Objectif énoncé. Modifiez les lignes qui vont de celle contenant « Task: Open the @MeerAsifAziz1 handle » jusqu'à la fin des items en remplaçant « handle » par « profile », sans rien changer d'autre. N'incluez pas les images dans la réponse.

Items fournis.

=======

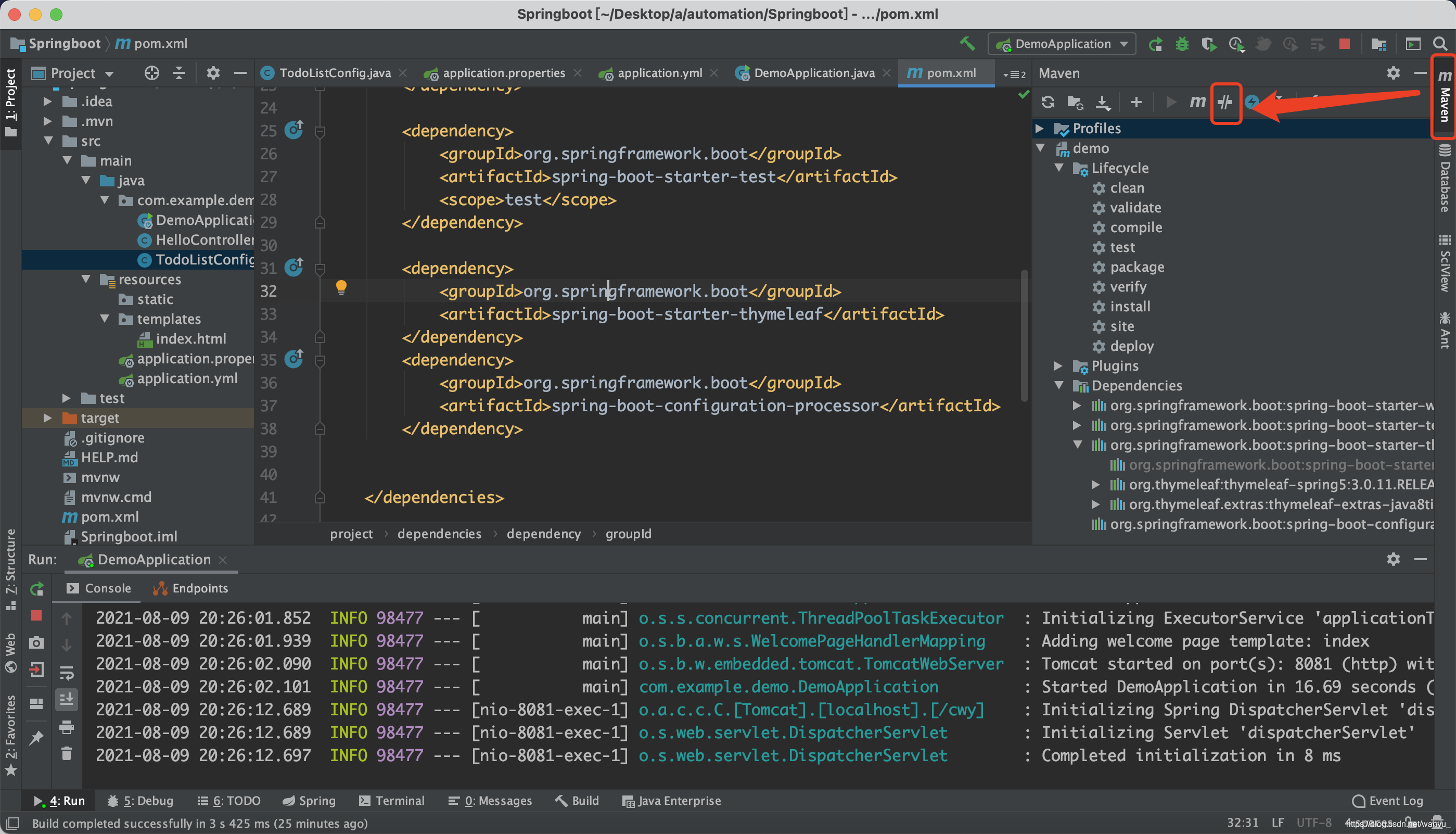The image size is (1456, 834).
Task: Execute Maven goal using the m icon
Action: tap(1198, 102)
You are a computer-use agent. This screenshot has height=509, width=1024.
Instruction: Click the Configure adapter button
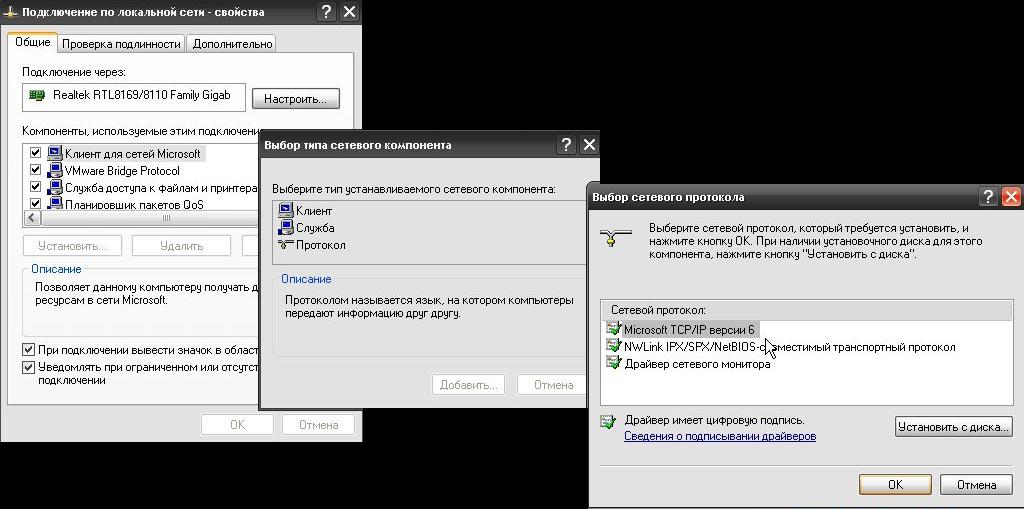[295, 99]
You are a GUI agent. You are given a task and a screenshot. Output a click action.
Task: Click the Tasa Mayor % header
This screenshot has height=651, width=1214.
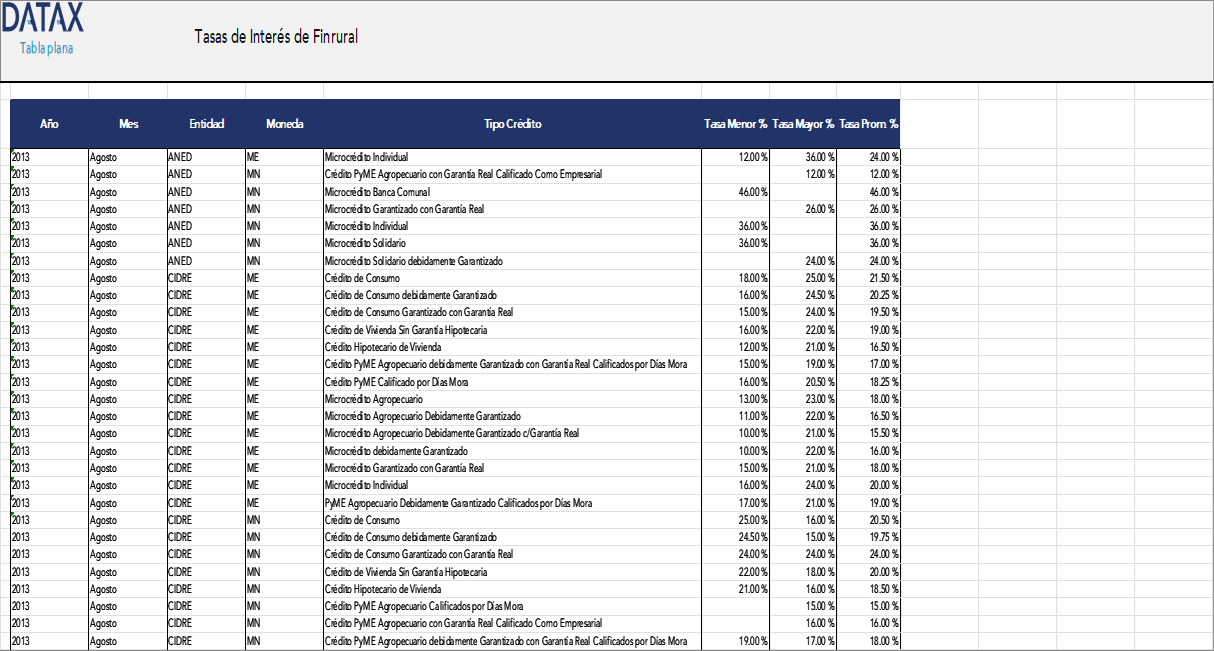803,124
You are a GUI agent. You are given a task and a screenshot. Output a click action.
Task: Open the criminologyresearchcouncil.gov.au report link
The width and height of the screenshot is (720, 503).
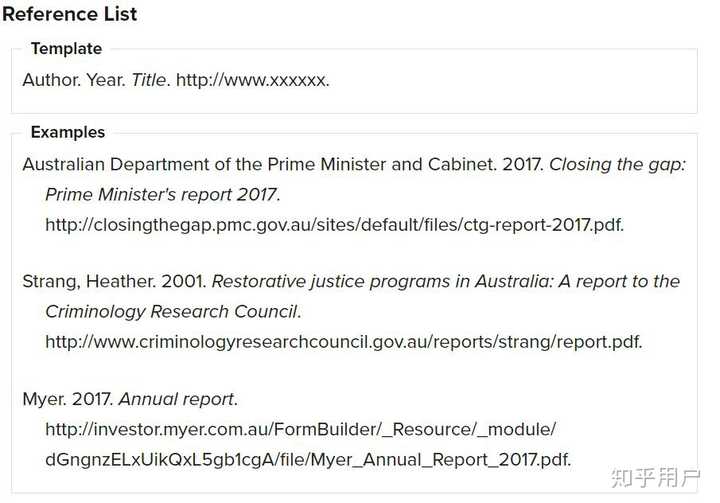coord(343,341)
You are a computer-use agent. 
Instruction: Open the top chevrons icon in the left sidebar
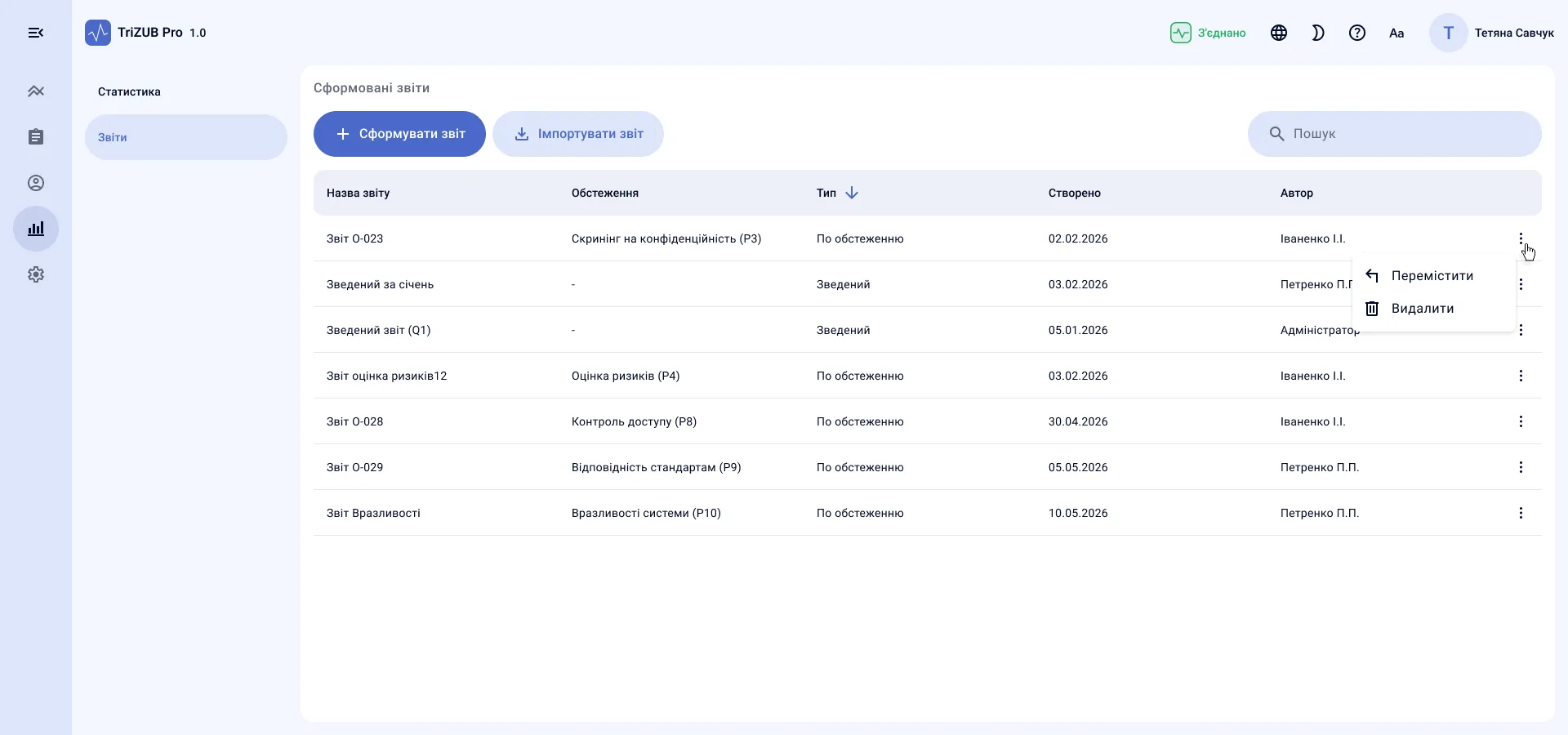36,91
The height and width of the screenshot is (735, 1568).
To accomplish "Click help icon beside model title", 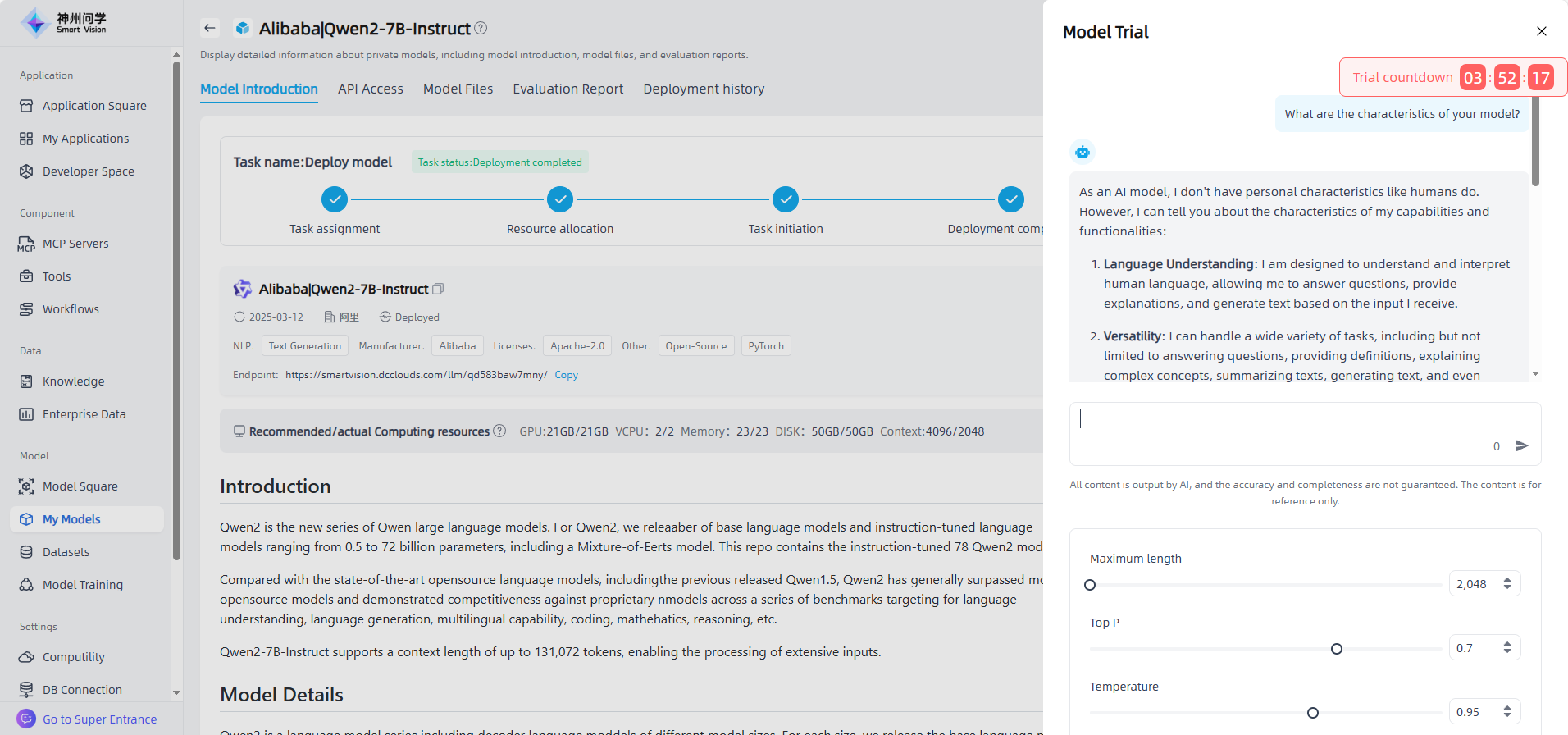I will click(x=481, y=28).
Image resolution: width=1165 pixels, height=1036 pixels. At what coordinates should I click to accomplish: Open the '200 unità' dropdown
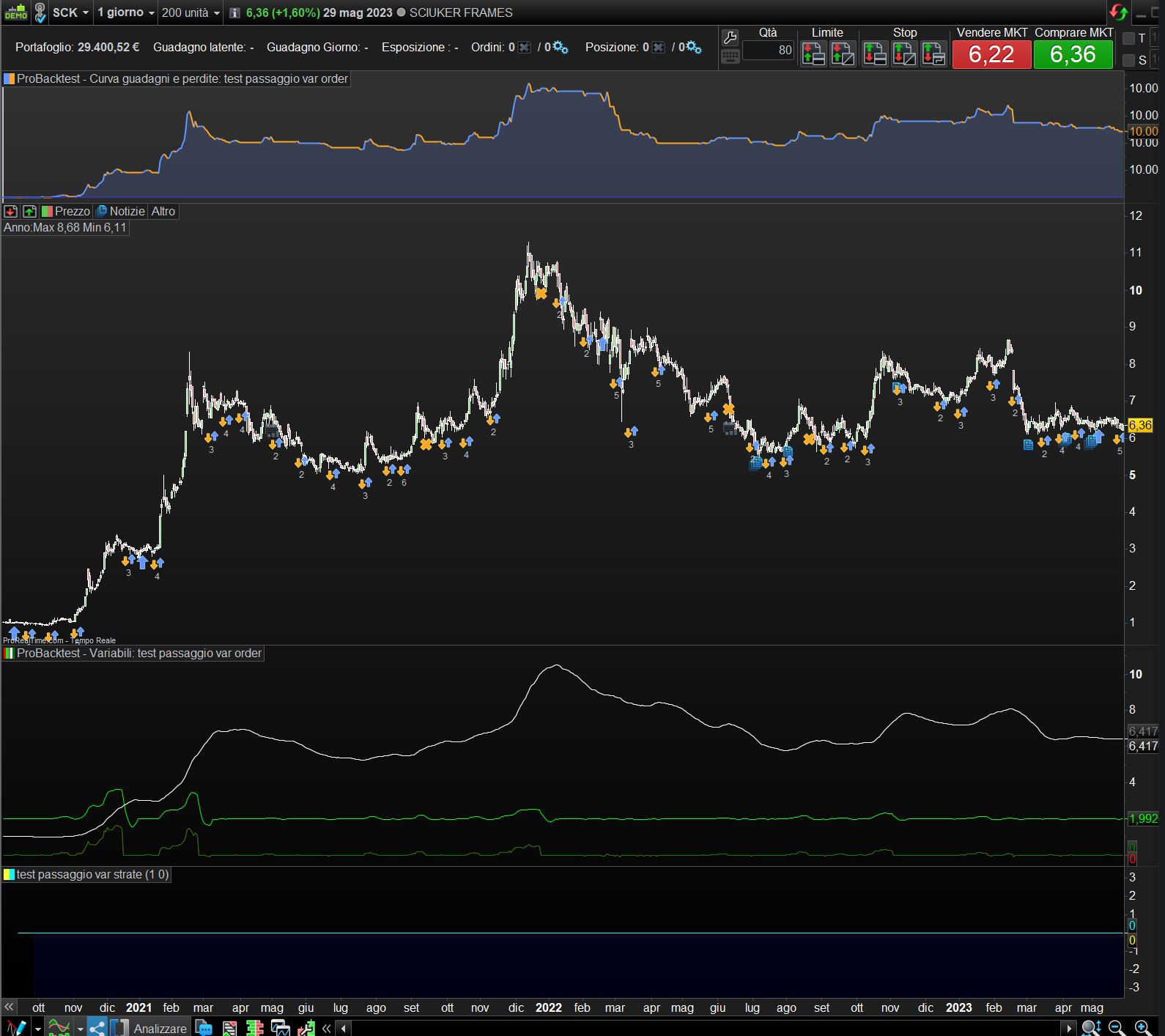pos(191,12)
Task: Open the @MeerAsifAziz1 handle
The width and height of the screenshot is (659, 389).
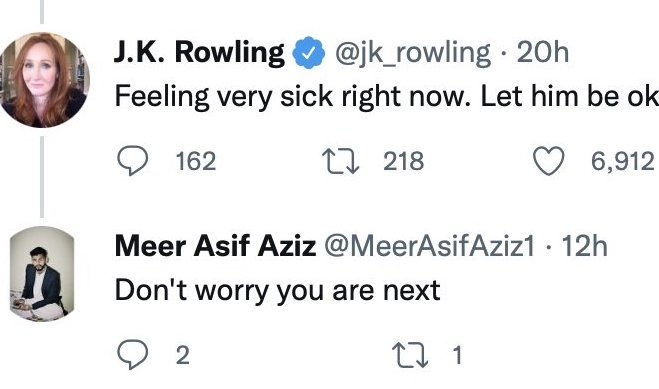Action: 429,247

=======

Tâche réalisée.
Task: Open the @MeerAsifAziz1 profile
The width and height of the screenshot is (659, 389).
Action: 429,247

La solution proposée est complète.